During the last couple of days, I was troubleshooting a critical server crash encountered by an airline, on behalf of a software consulting firm which requested my help. The symptoms were that WebSphere 6.0.2 was crashing with an Out of Memory (OOM) condition, sometimes reaching 100% (or a very high) CPU utilization level in addition. Although you can profile an application with excellent profilers such as JProbe, it becomes much more difficult when you are unable to re-create the issues in any other environment but they keep happening on the live production instances, to which you only have limited access.
Luckily the IBM JVM's generate a Portable Heap Dump (PHD) on an OOM, and has an array of extremely helpful tools to analyze information from heap/thread dumps and and other information offline. Thus it is still possible to detect memory leaks in applications, even when they only occur in live production systems. Sometimes the cause would be heap fragmentation, where even if a considerable percentage of memory is still available, a contiguous chunk of the size required cannot be freed.

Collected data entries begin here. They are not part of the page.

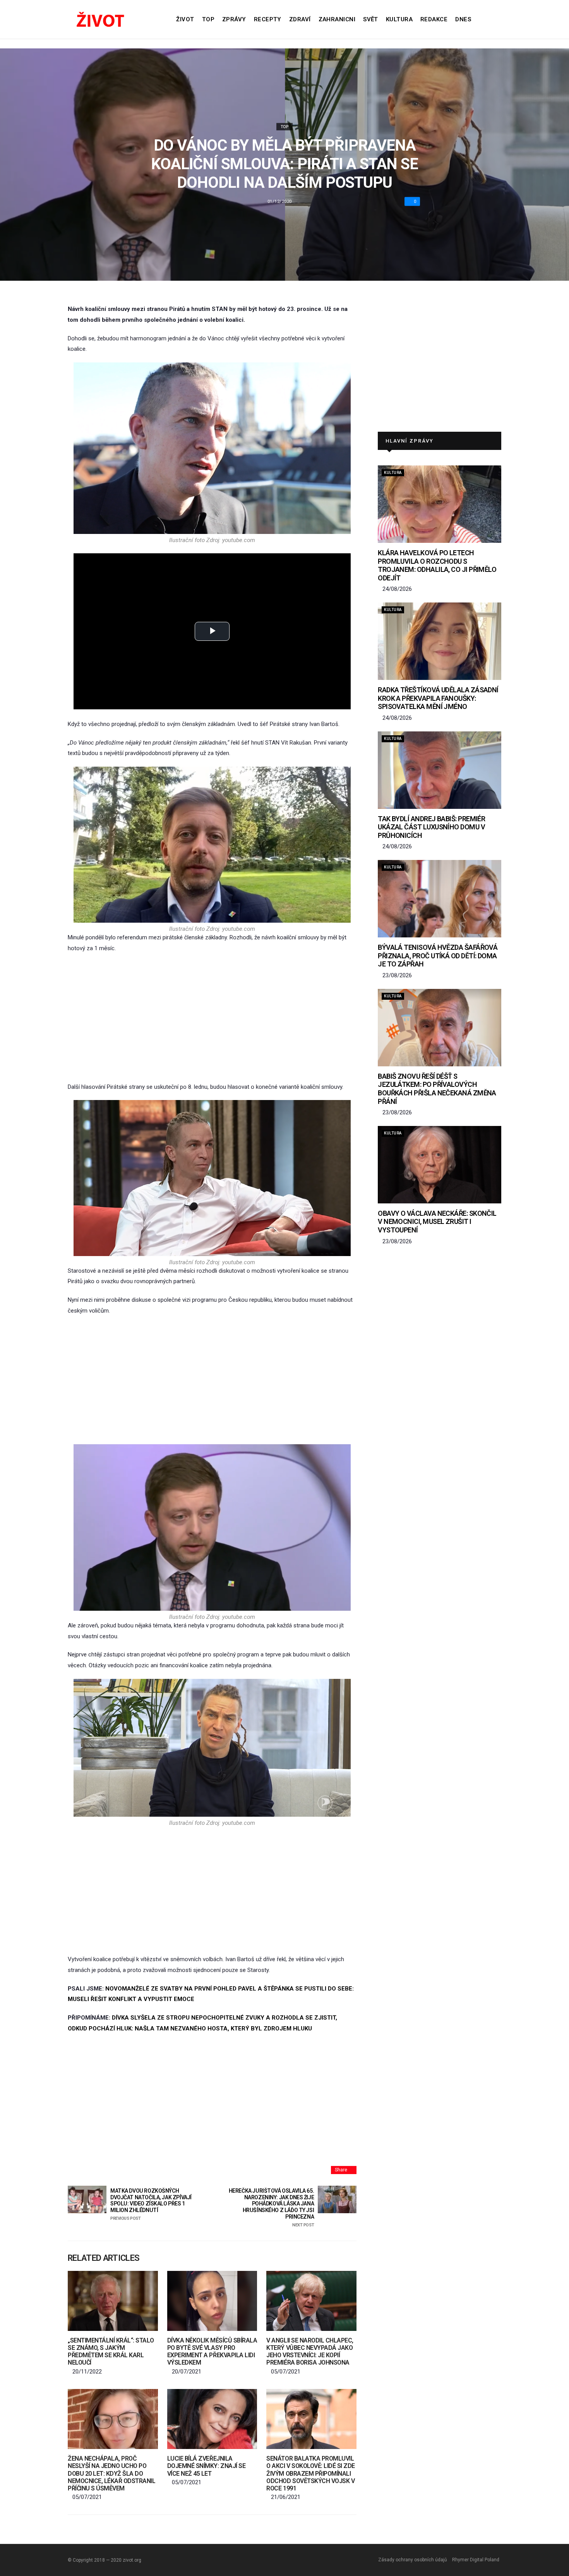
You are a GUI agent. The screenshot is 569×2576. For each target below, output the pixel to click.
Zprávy (234, 19)
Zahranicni (337, 19)
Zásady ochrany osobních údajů (412, 2559)
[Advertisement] (212, 1018)
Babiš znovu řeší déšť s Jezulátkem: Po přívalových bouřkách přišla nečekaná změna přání (437, 1088)
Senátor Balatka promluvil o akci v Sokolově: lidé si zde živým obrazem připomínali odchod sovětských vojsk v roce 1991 (310, 2473)
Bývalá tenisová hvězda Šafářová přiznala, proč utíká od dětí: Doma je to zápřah (437, 955)
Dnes (463, 19)
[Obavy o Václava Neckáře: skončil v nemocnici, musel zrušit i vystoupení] (439, 1164)
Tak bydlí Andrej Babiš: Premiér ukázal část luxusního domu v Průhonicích (431, 827)
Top (208, 19)
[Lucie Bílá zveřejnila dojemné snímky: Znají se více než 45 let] (212, 2419)
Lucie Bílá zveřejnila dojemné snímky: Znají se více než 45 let (206, 2466)
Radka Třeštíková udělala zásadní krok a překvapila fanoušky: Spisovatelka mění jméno (438, 698)
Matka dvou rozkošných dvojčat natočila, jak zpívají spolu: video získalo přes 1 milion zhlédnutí (151, 2204)
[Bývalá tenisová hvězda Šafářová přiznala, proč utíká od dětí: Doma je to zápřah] (439, 898)
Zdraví (300, 19)
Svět (370, 19)
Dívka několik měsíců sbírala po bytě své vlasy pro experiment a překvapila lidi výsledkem (212, 2352)
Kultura (399, 19)
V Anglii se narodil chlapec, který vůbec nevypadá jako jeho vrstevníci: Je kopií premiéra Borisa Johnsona (309, 2352)
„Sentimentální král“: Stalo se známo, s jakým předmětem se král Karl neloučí (111, 2352)
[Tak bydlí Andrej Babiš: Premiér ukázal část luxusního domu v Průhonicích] (439, 770)
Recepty (267, 19)
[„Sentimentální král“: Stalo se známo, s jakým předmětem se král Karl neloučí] (113, 2301)
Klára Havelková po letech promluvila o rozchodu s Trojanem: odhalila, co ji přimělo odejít (437, 565)
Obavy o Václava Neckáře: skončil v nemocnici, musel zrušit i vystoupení (437, 1221)
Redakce (433, 19)
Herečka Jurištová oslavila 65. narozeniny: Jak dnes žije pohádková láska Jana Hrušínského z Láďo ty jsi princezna (271, 2208)
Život (185, 19)
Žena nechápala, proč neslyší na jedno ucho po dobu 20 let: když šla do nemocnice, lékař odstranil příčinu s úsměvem (112, 2473)
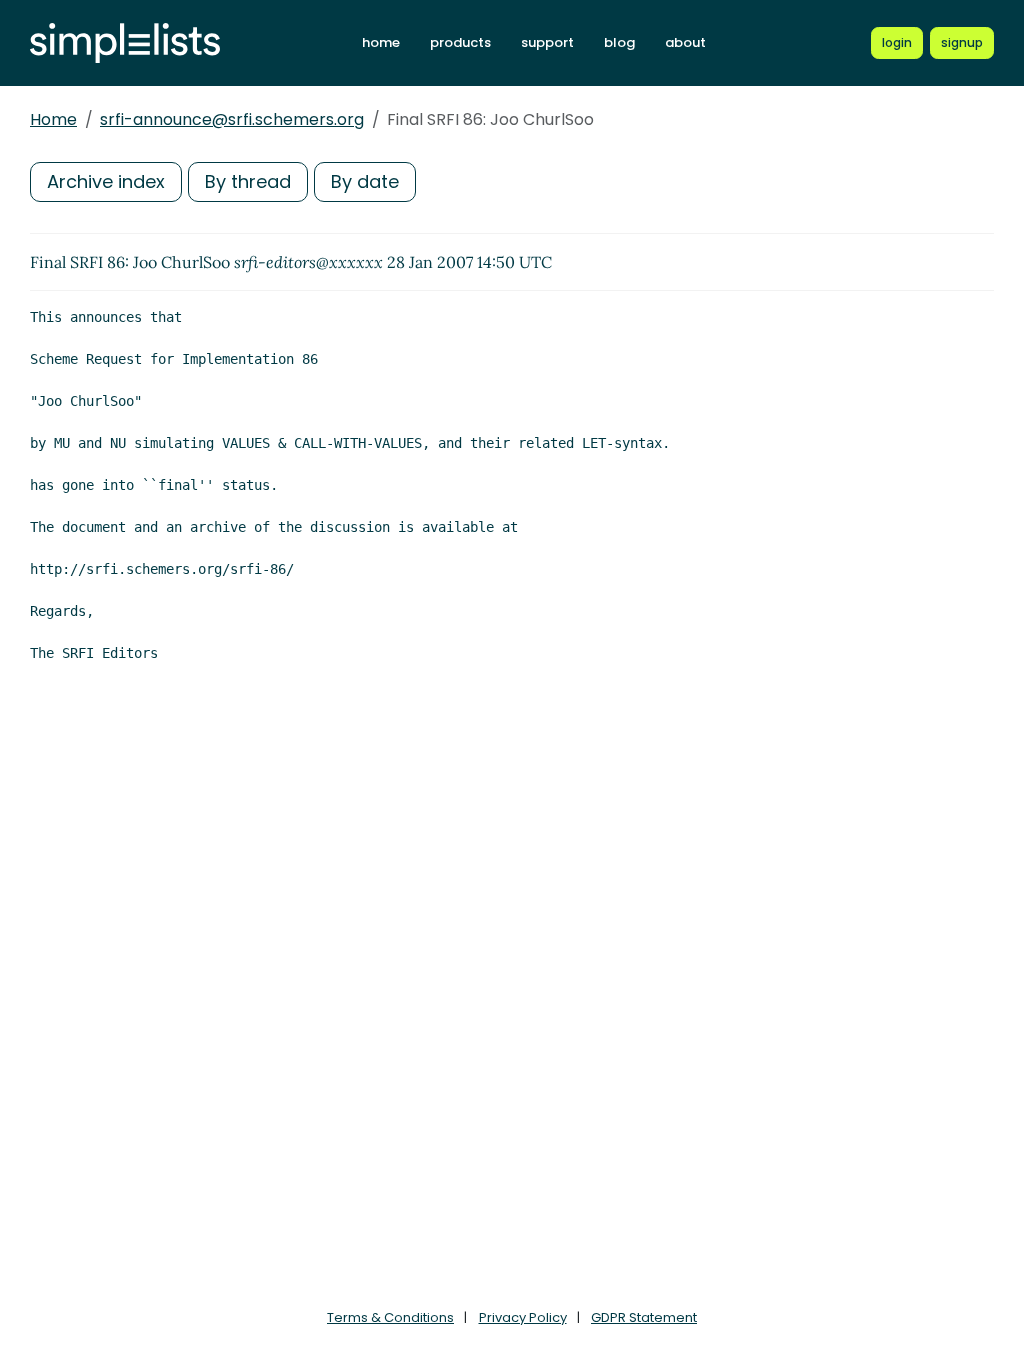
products (460, 42)
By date (365, 181)
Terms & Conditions (390, 1317)
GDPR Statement (644, 1317)
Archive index (106, 181)
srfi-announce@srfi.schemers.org (232, 119)
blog (619, 42)
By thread (248, 181)
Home (53, 119)
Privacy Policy (523, 1317)
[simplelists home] (125, 43)
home (381, 42)
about (685, 42)
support (547, 42)
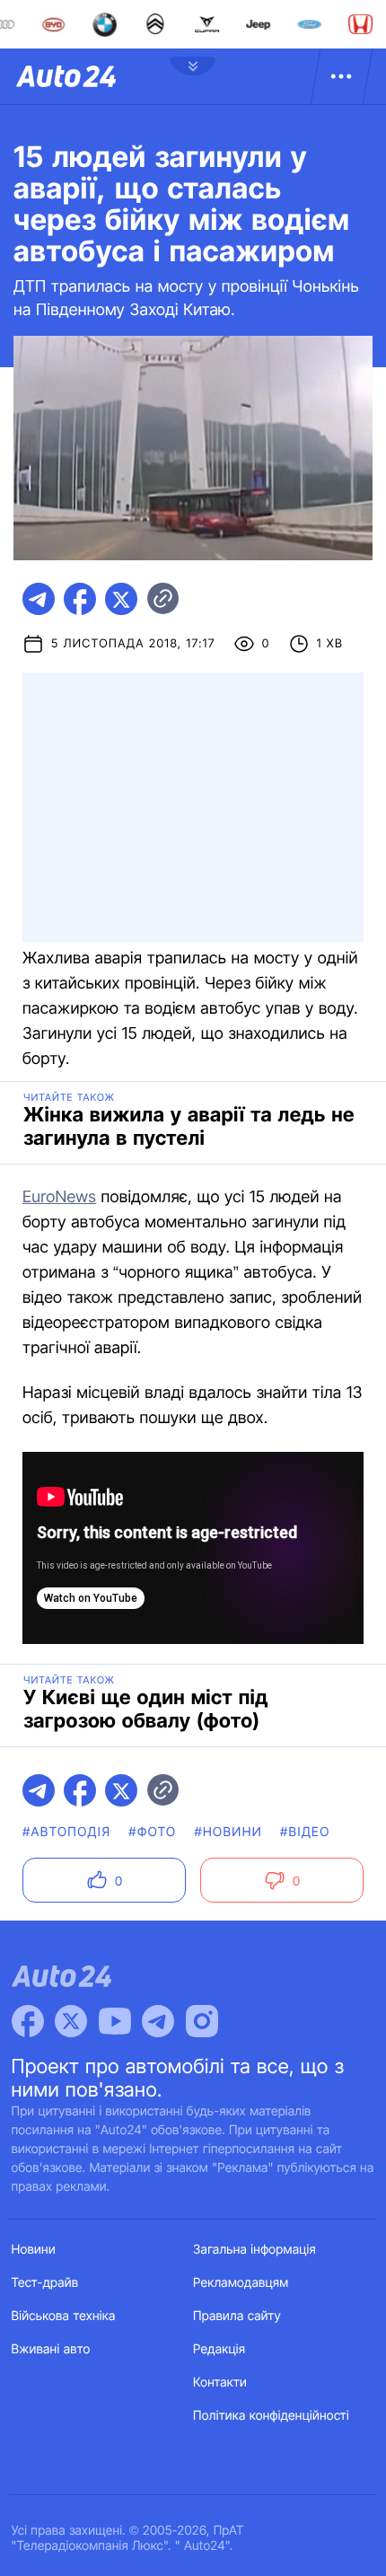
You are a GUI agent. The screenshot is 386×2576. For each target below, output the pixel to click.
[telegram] (38, 599)
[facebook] (80, 599)
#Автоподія (66, 1832)
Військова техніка (64, 2316)
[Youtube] (115, 2021)
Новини (34, 2249)
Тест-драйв (45, 2282)
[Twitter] (71, 2021)
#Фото (152, 1832)
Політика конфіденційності (271, 2415)
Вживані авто (51, 2349)
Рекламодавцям (241, 2282)
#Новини (228, 1832)
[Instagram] (202, 2021)
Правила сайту (237, 2316)
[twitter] (121, 599)
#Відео (305, 1832)
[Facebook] (28, 2021)
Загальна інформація (254, 2249)
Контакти (220, 2382)
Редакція (219, 2349)
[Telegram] (158, 2021)
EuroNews (59, 1197)
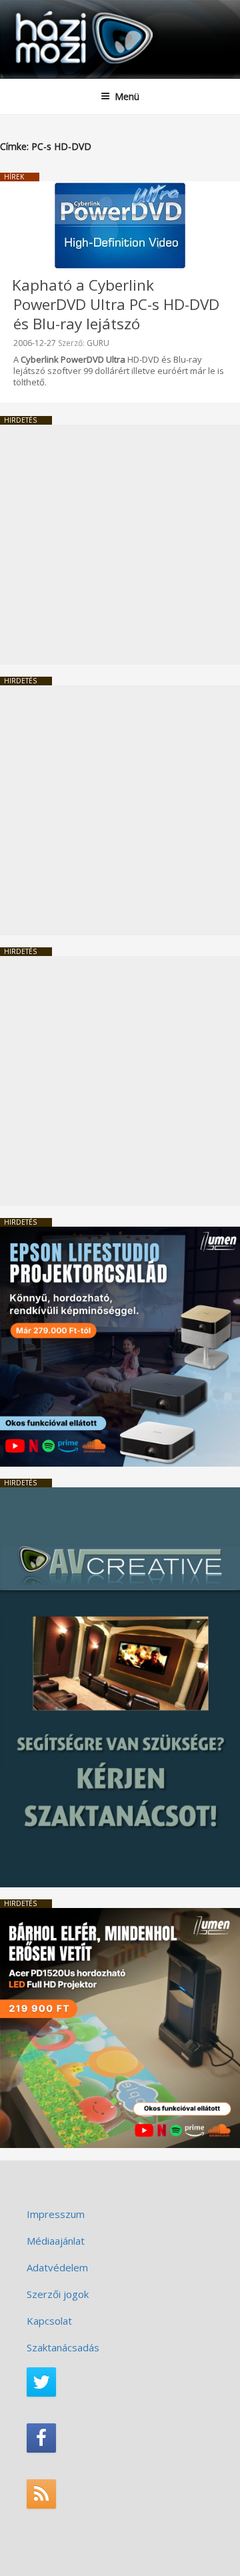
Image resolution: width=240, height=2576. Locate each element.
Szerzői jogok (58, 2294)
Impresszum (56, 2214)
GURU (98, 343)
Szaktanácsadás (63, 2347)
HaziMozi (42, 10)
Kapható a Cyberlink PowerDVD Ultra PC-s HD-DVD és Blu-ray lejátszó (115, 304)
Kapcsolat (49, 2320)
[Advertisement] (120, 545)
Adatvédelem (57, 2267)
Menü (127, 96)
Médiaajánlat (56, 2240)
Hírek (14, 176)
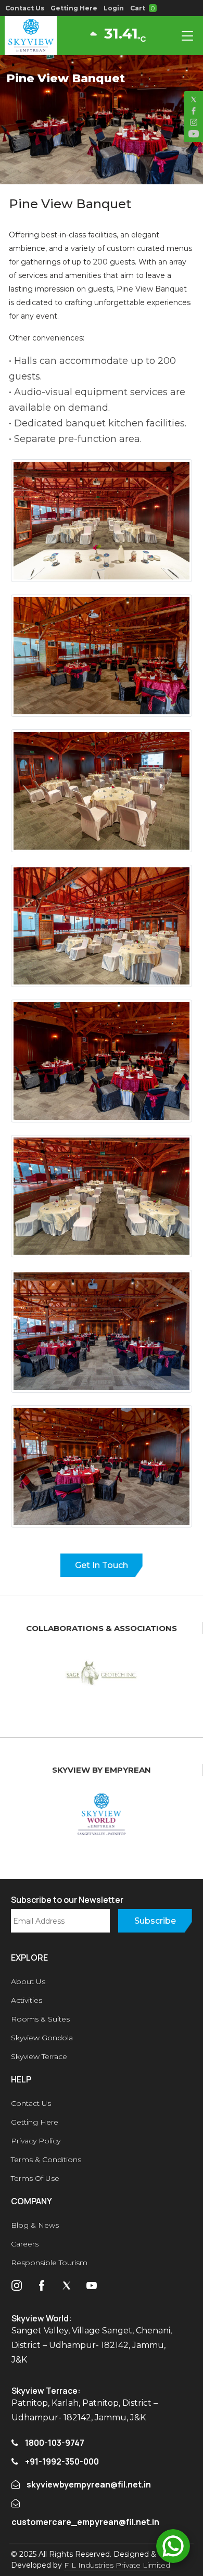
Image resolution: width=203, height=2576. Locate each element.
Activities (26, 2000)
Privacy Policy (35, 2140)
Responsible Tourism (49, 2262)
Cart (142, 8)
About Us (28, 1981)
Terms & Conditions (46, 2159)
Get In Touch (101, 1565)
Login (114, 8)
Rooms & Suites (40, 2019)
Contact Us (24, 8)
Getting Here (73, 8)
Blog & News (35, 2225)
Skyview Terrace (39, 2056)
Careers (25, 2243)
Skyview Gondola (42, 2037)
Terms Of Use (35, 2178)
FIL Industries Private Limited (117, 2565)
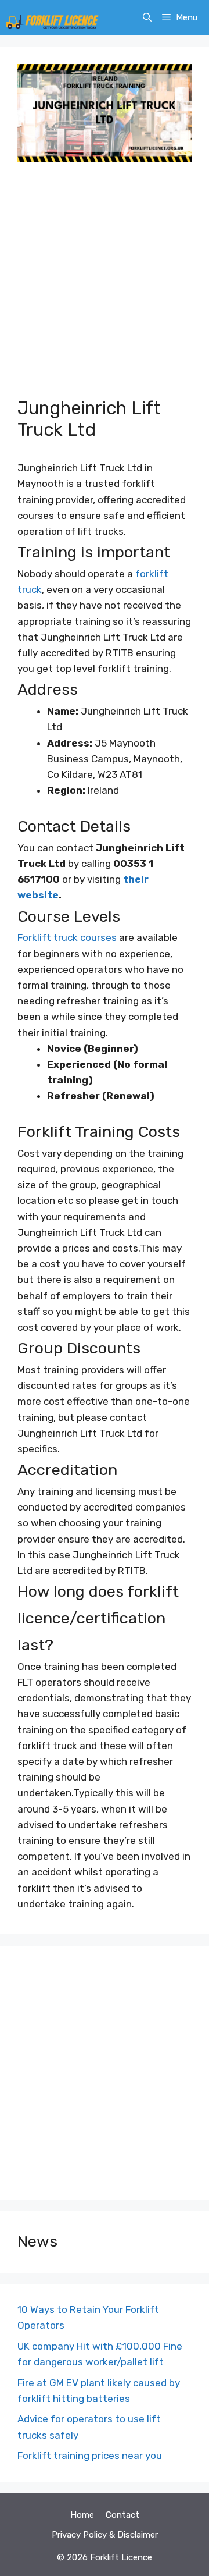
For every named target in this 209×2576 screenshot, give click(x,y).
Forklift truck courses (67, 937)
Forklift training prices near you (89, 2455)
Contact (122, 2515)
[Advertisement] (104, 287)
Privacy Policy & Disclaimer (105, 2534)
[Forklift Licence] (52, 17)
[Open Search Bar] (147, 17)
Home (82, 2515)
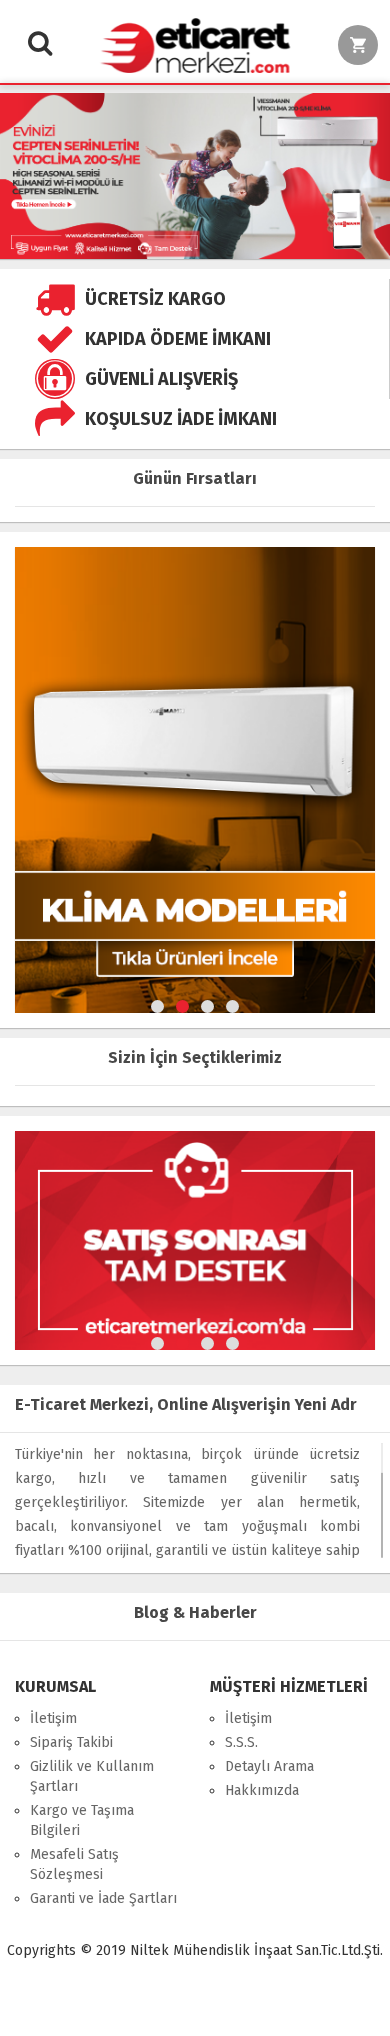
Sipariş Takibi (71, 1742)
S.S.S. (241, 1742)
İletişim (53, 1718)
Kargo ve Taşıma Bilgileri (82, 1820)
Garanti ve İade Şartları (103, 1898)
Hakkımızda (262, 1790)
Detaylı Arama (269, 1766)
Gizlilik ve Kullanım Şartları (92, 1776)
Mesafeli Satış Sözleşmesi (74, 1864)
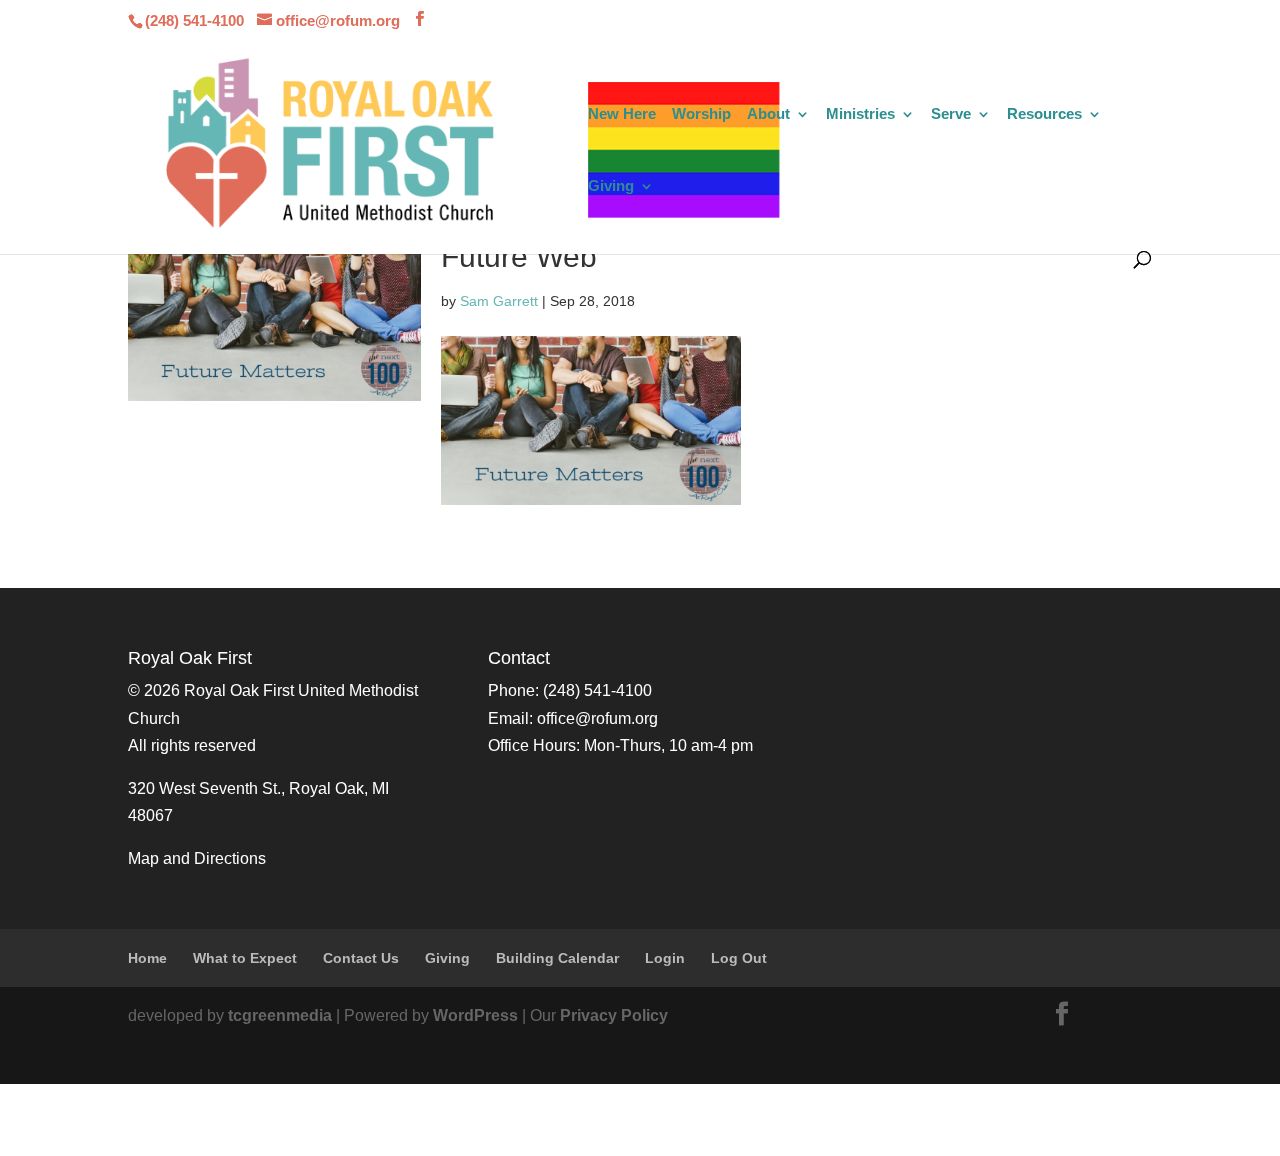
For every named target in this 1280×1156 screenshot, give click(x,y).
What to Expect (245, 958)
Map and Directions (197, 858)
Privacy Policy (614, 1015)
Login (665, 958)
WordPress (475, 1015)
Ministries (860, 114)
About (768, 114)
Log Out (739, 958)
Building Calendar (557, 958)
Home (147, 958)
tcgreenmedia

The above image shows the IBM Heap Analyzer, detecting a memory leak by the WebSphere DRS / Session Replication, where 923MB of heap has been consumed by 14,011 HashMap#Entry objects held onto by the WebSphere Data Replication Service, used for HTTP session replication.
It is also interesting to look for the use of Xalan 2.6.0 by any application code, as I have at earlier instances found memory leaks that are typically more difficult to trace - but which occurs primarily due to a well known bug in 2.6.0 of Xalan.